[Fixation of fractures of the distal radius using the "nail-plate"]
- PMID: 20058124
- DOI: 10.1007/s00064-009-1912-3
[Fixation of fractures of the distal radius using the "nail-plate"]
Abstract
Objective: Stable fixation of unstable distal radius fractures by means of a "nail-plate" with the distal plate section lying on the dorsal surface of the distal radius fragment, and the proximal nail section inside the diaphysis of the radius.
Indications: Unstable extraarticular fractures of the distal radius AO types A2 and A3, which can be managed by closed or indirect reduction. Intraarticular fractures of the distal radius showing a nondisplaced articular component. Also indicated in patients with osteoporosis.
Contraindications: Extraarticular distal radius fractures with a distal fragment too small for placement of the distal locking pegs and/or a comminution extending into the diaphyseal portion of the radius. Displaced intraarticular fractures of the distal radius. Nascent malunions of the distal radius.

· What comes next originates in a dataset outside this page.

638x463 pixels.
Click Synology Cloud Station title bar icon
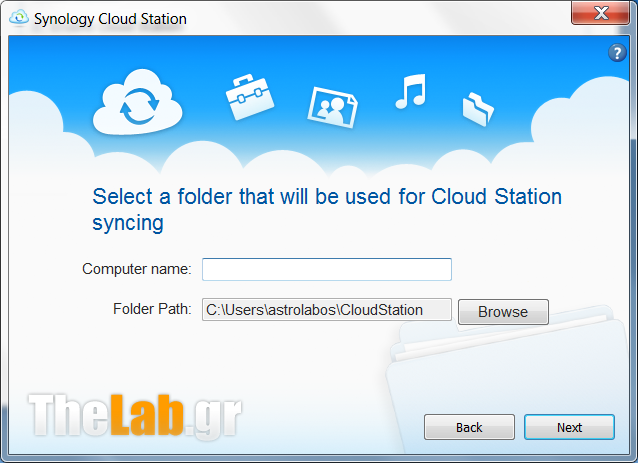tap(19, 18)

Surgical technique: Closed reduction of the fracture, straight dorsal incision of 3-4 cm length centered over Lister's tubercle. The extensor pollicis longus tendon is released and retracted toward the radial side. Lister's tubercle is exposed subperiosteally and removed with a rongeur. This creates a flat surface for seating the head of the implant. Proximal dissection is carried out to expose the fracture site and the dorsal ridge on the proximal fragment. The medullary canal is opened with an awl. The radiocarpal joint line is located by inserting a needle. The silhouette of the head of the implant is drawn with a marker pen, with its distal edge resting 4-6 mm proximal to the joint line. This is done to carve a notch on the distal edge of the proximal fragment in line with the third extensor compartment with the purpose of receiving the neck of the device. The insertion jig is assembled to the implant. The implant is then introduced in a retrograde fashion, through the fracture site, into the proximal fragment and advanced with gentle rotational motion. The head of the device is seated flush on the distal fragment. Under fluoroscopic guidance, in an anatomic lateral view, the tract for the central peg is drilled and the peg is applied in the central hole. This peg fixes the palmar tilt. By use of the jig, the proximal unicortical holes are drilled, and the proximal locking screws, which fix the radial length, are applied. After removal of the insertion jig, the remaining distal pegs are applied. During drilling, the distal fragment must be pushed up against the implant to assure that the head is flush with its surface. After application, the extensor pollicis longus tendon will course proximal to the head of the implant in the subcutaneous position while the tendons of the second and fourth extensor compartments will travel on each side of the implant, thereby avoiding tendon impingement.
Postoperative management: Use of a palmar synthetic splint for 10 days. Active range of motion of the fingers is allowed immediately after surgery. On the 11th postoperative day, a custom-formed short arm splint is provided and active wrist motion is started. Radiologic control 4 weeks postoperatively.
Results: In the time between April 2005 and October 2006, 32 distal radius fractures were treated at the author's institution using the "nail-plate". Two complications were observed: loosening of a locking screw, and rupture of the extensor pollicis longus tendon 4 months postoperatively. In a study of more than 200 cases, only few complications were reported: a wound hematoma in a dialysis patient, loss of fixation of an articular fracture that was poorly indicated, and hypertrophic scar formation. In one patient complaining of persistent discomfort at the implantation site, the implant was removed.